Is skill/near-multi-account-manager safe?

https://clawhub.ai/skill/near-multi-account-manager

87
SAFE

The NEAR Multi-Account Manager skill appears to be a legitimate cryptocurrency account management tool with proper encryption and security practices for handling NEAR Protocol accounts. However, it contains concerning development artifacts with hardcoded API keys and external network calls that reduce its trustworthiness.

Category Scores

Prompt Injection 95/100 · 30%
Data Exfiltration 75/100 · 25%
Code Execution 85/100 · 20%
Clone Behavior 90/100 · 10%
Canary Integrity 100/100 · 10%
Behavioral Reasoning 80/100 · 5%

Findings (4)

MEDIUM Development artifacts with external API calls -20

Multiple JavaScript files (submit_deliverable*.js, check_*.js) contain hardcoded API calls to market.near.ai with embedded API key sk_live_iOQS6NKYgLCf8sAcIsjeNpIvsN9ml7fK6CVrfIyPIVs. These appear to be development artifacts for job submission but represent unnecessary external connectivity.

LOW Hardcoded API credentials in unused files -10

Development files contain hardcoded API key that could be a security risk if the external service is compromised. While these files are not executed by the main skill, they represent poor security practices.

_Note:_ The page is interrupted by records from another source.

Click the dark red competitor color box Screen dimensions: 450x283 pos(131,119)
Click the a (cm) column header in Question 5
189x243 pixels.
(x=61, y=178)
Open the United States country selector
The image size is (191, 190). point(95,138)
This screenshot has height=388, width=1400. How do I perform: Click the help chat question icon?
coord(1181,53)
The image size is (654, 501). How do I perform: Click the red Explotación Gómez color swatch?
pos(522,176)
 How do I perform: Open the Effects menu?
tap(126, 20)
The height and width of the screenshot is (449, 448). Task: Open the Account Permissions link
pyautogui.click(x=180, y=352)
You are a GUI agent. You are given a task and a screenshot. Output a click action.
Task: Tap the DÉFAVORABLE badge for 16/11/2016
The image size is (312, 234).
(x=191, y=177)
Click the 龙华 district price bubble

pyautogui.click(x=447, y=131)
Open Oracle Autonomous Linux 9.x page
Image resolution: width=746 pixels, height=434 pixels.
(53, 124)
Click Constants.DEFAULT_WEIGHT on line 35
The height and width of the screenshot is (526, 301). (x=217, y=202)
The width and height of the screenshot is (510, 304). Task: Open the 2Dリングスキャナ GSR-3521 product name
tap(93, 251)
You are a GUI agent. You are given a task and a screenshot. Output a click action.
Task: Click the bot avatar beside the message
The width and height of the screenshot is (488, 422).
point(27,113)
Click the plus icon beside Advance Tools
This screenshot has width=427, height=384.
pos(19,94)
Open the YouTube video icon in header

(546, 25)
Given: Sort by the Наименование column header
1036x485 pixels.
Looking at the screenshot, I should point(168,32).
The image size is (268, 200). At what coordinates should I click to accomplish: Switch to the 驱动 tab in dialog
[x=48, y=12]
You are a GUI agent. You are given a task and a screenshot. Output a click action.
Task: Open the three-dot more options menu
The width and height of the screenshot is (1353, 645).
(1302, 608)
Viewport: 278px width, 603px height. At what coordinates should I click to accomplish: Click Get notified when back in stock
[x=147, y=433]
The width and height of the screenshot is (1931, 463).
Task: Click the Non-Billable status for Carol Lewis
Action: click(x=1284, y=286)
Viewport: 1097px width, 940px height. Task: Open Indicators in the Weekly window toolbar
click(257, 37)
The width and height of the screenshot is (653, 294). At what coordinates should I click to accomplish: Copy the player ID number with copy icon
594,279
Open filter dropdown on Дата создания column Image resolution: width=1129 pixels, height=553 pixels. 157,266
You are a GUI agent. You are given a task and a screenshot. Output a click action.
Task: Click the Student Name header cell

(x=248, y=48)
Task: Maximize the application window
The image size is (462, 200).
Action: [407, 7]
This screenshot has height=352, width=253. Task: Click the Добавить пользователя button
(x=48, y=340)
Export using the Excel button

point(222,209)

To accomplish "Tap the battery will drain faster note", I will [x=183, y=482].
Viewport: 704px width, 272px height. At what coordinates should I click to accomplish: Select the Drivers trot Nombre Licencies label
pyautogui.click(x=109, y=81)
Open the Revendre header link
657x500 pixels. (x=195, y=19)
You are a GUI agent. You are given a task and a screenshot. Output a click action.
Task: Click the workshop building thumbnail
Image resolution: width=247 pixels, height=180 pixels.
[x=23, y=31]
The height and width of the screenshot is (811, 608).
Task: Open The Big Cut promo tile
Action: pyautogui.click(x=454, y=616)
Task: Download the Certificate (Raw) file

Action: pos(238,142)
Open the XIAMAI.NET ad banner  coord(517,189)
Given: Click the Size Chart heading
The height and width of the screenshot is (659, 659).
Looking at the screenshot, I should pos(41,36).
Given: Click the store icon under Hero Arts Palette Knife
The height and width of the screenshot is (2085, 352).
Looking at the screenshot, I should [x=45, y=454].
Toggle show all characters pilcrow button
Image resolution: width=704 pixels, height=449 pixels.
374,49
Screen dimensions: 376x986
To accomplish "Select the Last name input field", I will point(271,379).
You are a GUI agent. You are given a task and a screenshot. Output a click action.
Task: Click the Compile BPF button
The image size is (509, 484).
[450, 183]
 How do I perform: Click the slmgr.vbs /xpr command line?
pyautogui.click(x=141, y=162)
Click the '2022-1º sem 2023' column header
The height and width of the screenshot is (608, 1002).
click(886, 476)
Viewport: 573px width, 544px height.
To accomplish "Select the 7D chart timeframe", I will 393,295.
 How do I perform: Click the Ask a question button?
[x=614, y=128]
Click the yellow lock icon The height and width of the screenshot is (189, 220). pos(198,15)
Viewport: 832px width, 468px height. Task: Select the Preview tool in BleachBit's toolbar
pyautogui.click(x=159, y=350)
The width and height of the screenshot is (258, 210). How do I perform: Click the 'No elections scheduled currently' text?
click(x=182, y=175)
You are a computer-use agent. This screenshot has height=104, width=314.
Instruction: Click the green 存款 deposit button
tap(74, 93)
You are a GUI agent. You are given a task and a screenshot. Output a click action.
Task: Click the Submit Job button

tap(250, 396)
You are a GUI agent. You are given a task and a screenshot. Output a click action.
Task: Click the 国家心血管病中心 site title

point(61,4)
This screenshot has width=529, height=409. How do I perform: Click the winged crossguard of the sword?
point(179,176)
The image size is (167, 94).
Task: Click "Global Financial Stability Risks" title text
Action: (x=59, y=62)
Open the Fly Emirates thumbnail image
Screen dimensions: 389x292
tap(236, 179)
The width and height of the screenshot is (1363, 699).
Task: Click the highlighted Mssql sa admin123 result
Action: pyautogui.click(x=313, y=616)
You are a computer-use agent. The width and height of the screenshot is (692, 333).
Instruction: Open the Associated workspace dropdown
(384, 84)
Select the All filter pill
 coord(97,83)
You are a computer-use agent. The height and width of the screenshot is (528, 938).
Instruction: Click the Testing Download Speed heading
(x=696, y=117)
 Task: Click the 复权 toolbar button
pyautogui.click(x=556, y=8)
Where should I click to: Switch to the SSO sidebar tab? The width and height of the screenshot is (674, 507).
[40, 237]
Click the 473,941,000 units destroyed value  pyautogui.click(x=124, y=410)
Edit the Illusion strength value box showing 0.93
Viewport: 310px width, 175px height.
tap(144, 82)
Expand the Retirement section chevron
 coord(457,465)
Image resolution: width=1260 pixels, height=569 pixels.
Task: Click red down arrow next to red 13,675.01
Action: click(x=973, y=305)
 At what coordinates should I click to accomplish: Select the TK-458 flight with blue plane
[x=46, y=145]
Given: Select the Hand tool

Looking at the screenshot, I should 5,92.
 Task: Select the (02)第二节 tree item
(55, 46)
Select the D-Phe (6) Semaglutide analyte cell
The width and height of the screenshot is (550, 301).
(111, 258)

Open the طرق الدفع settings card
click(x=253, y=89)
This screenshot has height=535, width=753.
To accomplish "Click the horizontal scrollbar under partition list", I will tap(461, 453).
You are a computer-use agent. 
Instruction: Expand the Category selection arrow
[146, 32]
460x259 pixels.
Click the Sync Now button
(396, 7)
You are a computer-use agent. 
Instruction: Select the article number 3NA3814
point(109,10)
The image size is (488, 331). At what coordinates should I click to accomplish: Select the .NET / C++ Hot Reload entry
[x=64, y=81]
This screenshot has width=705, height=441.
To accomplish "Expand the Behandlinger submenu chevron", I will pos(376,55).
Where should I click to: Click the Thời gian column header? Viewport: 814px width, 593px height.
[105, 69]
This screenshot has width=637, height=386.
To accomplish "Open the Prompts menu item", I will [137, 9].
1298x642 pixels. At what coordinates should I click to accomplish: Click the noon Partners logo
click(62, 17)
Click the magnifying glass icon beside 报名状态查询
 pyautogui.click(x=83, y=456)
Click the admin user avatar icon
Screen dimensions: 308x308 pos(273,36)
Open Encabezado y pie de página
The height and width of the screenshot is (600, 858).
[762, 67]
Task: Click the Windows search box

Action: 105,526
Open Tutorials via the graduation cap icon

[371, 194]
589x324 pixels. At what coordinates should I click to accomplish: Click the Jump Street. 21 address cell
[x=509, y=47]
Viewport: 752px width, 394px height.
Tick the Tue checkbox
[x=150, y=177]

LOW Unused external network endpoints -10

Skill contains references to external API endpoints (market.near.ai) that are not part of the core functionality but could potentially be triggered or exploited.

INFO Professional presentation -5

Well-crafted documentation and professional appearance could potentially be used to build false trust, though no actual malicious content detected.